- _What to produce_: List each line of the material below that contains the word "Open", and copy it in full.
-- BEGIN Supplied material --
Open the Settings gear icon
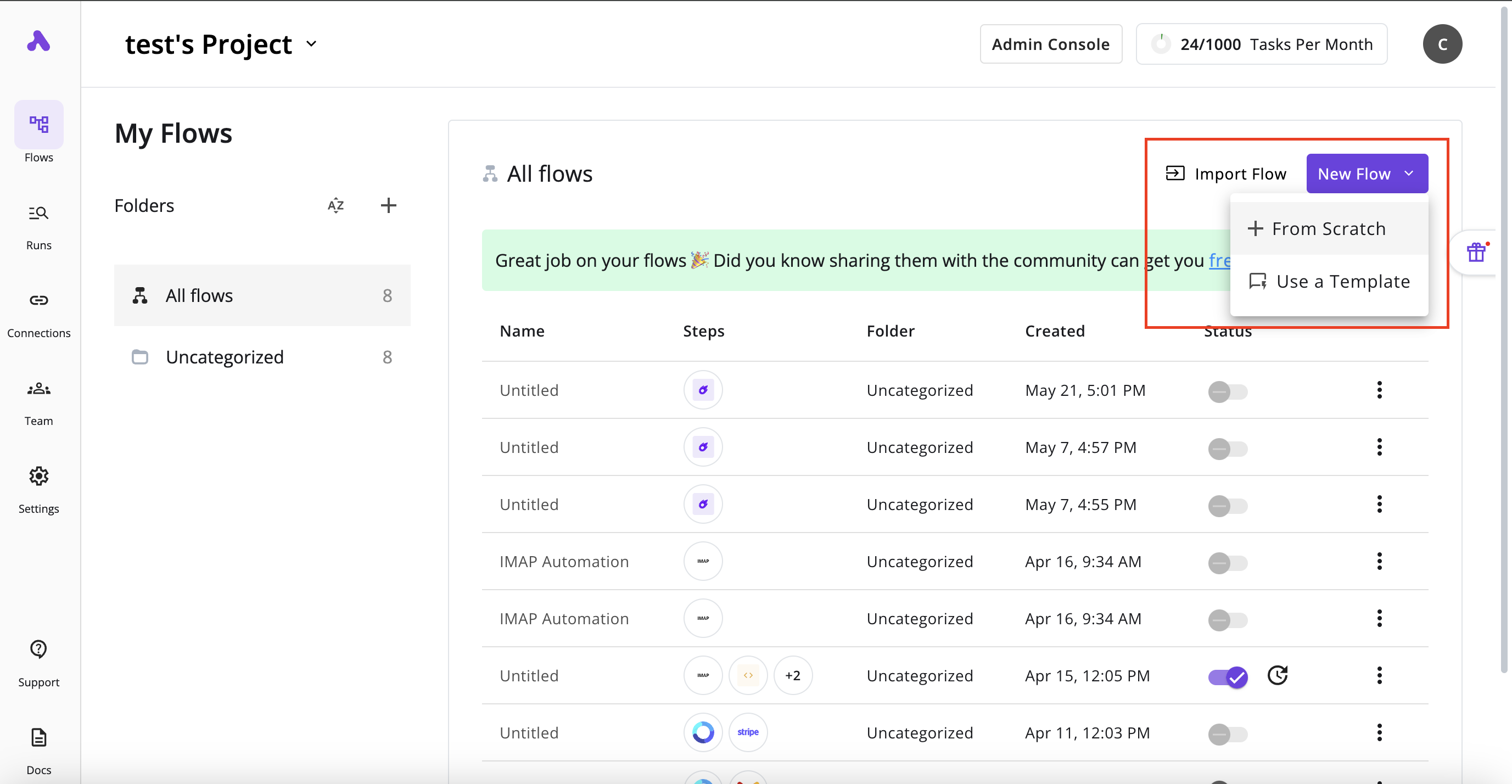The image size is (1512, 784). (x=39, y=476)
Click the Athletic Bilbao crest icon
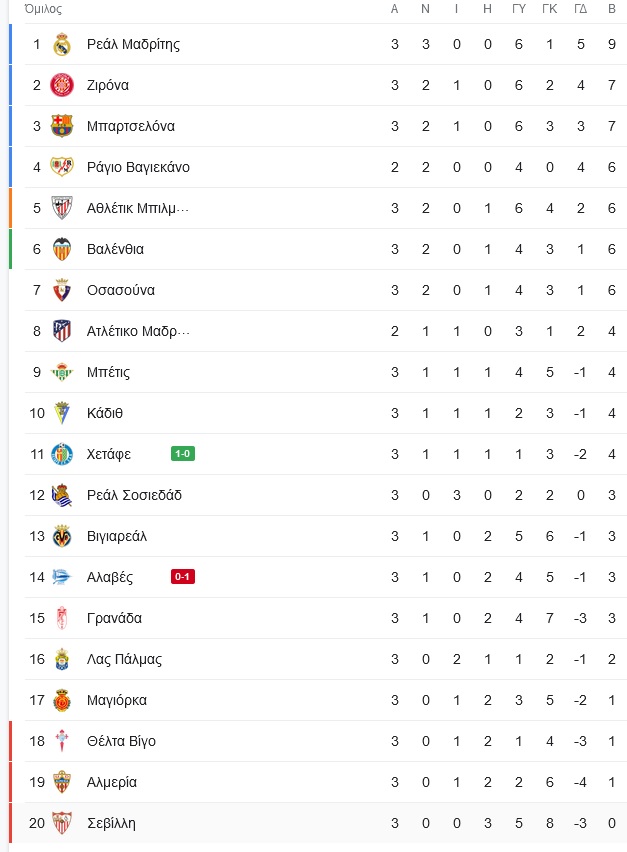The width and height of the screenshot is (627, 852). [x=62, y=208]
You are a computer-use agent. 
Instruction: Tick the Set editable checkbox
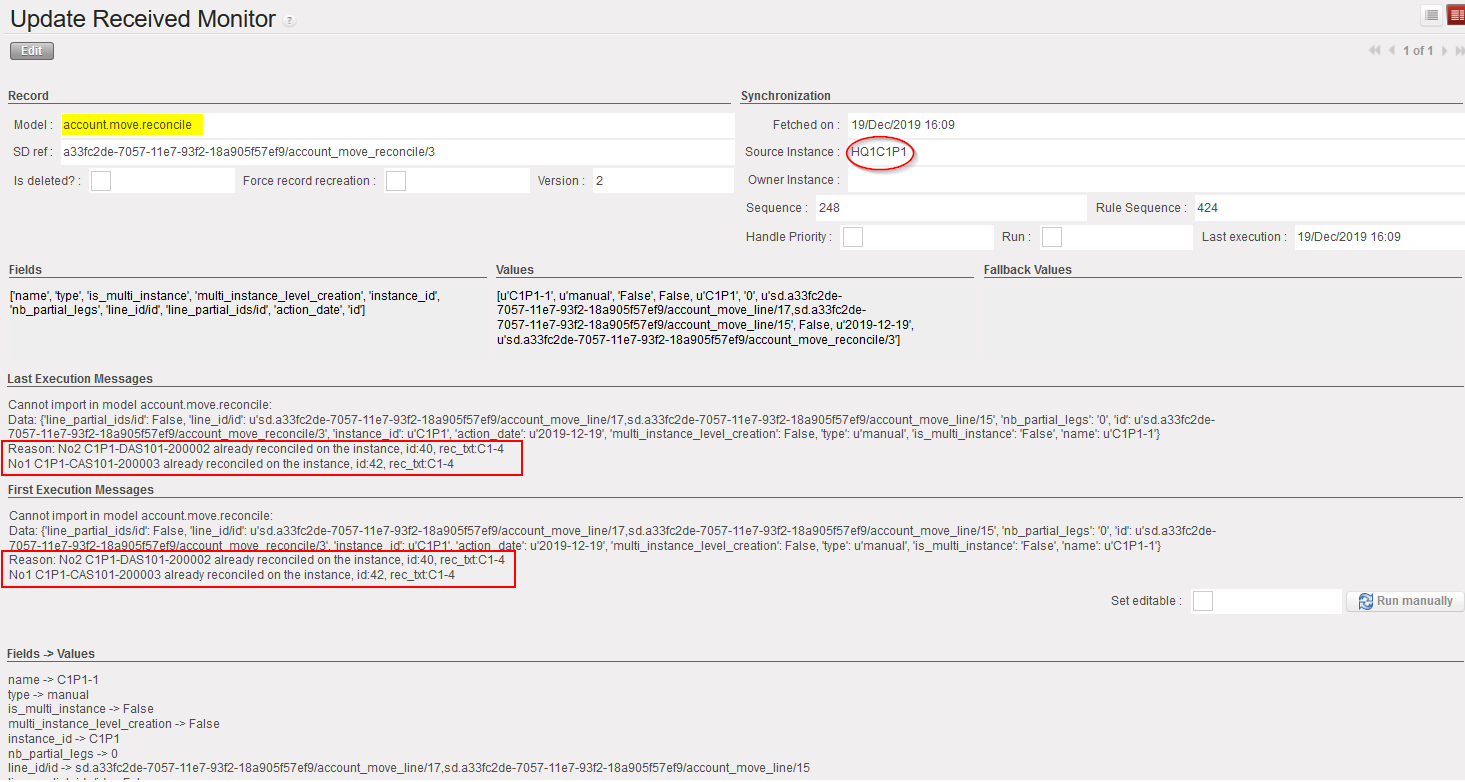pyautogui.click(x=1203, y=601)
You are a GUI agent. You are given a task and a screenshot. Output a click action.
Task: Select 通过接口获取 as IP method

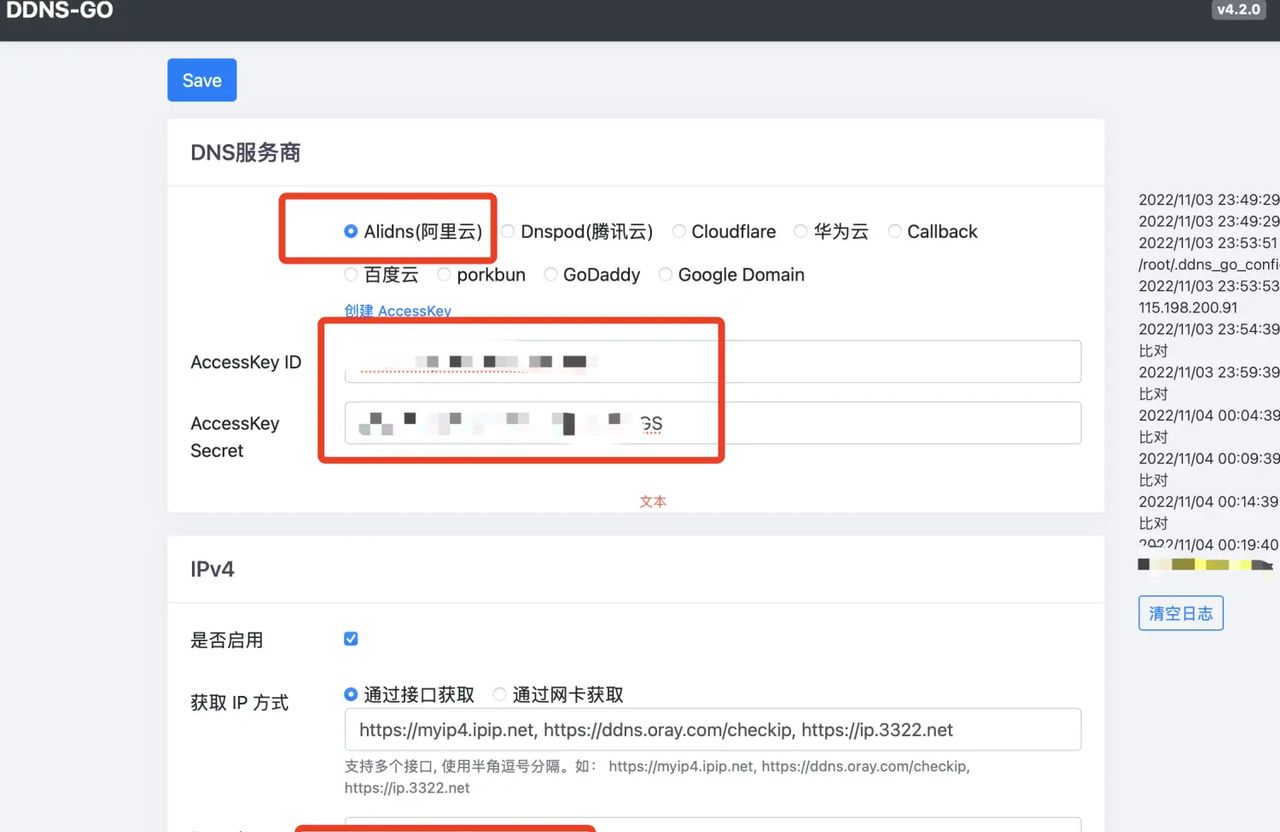[351, 694]
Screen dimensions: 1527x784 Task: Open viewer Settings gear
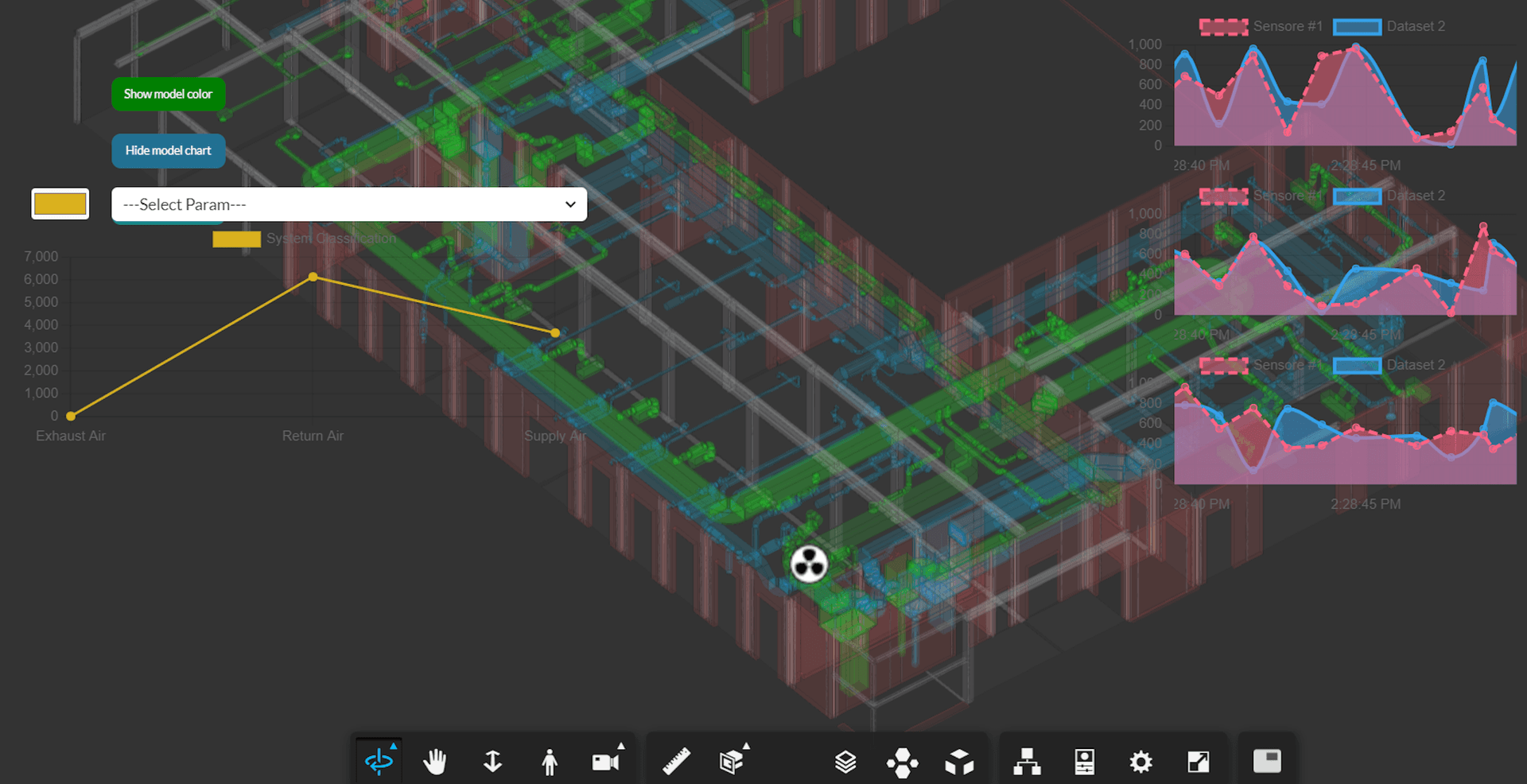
-- END Supplied material --
- _Solution for this exercise_:
Open the Settings gear icon
Screen dimensions: 1527x784 Task: Open viewer Settings gear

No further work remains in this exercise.